[REQUIRED ACTION] For the entries below, count the lines that contain the word "checkbox" and reply with that number only.

Stored items
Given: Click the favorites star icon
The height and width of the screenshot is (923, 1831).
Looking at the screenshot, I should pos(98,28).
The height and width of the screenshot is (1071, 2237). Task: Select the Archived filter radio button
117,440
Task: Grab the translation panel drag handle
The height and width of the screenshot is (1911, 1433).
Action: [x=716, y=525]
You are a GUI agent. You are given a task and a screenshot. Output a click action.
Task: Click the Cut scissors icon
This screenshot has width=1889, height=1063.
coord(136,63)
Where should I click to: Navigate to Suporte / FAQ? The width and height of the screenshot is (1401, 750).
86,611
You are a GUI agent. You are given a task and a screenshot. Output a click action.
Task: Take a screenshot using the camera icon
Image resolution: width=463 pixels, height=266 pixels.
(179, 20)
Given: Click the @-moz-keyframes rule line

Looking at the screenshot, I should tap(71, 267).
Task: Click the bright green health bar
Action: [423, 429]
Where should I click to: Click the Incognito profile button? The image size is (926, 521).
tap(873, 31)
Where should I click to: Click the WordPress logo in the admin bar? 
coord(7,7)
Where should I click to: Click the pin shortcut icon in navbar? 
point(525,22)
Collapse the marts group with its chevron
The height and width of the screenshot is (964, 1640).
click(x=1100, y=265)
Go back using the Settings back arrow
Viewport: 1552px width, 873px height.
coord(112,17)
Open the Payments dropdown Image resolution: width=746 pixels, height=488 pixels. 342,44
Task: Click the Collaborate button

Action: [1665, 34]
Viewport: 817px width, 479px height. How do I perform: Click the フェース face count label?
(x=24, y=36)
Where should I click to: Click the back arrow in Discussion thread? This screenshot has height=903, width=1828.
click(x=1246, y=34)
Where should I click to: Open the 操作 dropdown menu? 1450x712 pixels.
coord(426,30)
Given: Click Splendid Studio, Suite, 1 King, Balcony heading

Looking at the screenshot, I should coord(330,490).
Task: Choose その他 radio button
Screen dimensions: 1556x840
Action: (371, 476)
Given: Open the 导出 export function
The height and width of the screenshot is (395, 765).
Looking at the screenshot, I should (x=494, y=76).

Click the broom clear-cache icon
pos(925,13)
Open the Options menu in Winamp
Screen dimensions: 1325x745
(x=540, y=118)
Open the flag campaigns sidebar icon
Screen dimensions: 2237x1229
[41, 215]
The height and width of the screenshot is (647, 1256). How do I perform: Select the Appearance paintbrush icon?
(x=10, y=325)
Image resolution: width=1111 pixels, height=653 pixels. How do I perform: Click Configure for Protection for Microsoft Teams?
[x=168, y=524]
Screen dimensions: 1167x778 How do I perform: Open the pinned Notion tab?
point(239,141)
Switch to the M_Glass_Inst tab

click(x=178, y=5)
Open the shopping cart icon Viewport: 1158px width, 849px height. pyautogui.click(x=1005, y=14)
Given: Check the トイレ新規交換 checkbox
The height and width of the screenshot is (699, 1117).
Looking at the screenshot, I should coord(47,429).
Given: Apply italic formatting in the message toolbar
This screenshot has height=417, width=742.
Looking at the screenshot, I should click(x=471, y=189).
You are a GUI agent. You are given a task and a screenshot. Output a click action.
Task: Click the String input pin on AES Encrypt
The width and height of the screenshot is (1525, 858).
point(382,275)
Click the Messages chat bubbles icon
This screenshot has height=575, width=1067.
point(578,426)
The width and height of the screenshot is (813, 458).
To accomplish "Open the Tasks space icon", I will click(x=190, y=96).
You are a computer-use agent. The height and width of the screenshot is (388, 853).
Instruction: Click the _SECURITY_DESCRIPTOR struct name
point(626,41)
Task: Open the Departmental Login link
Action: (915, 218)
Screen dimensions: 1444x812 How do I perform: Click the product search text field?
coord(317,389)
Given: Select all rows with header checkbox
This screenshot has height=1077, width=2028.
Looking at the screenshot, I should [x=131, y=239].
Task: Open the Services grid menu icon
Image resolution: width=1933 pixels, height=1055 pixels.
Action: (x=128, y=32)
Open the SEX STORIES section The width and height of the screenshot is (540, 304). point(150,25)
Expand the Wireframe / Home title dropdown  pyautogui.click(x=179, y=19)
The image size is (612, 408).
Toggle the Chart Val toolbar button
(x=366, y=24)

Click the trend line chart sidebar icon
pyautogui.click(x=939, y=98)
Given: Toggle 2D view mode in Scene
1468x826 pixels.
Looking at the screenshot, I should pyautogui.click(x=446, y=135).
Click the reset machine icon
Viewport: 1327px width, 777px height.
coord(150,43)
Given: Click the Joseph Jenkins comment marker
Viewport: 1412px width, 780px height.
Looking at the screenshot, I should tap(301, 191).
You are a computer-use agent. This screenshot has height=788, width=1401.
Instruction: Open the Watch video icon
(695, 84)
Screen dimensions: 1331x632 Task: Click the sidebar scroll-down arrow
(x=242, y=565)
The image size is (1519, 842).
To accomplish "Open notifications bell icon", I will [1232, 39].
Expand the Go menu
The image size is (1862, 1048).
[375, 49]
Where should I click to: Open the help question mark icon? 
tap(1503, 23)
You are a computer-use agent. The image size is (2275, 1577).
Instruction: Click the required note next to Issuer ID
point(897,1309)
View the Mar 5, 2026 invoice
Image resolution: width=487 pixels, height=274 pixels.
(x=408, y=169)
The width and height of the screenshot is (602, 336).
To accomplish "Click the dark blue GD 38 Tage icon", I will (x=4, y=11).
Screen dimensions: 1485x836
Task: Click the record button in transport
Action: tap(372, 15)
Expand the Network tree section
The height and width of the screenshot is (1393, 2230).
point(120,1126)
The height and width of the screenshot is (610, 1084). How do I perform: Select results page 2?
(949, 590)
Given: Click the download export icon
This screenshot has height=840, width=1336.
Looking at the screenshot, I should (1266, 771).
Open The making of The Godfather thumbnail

[EXERCISE RESPONSE] 2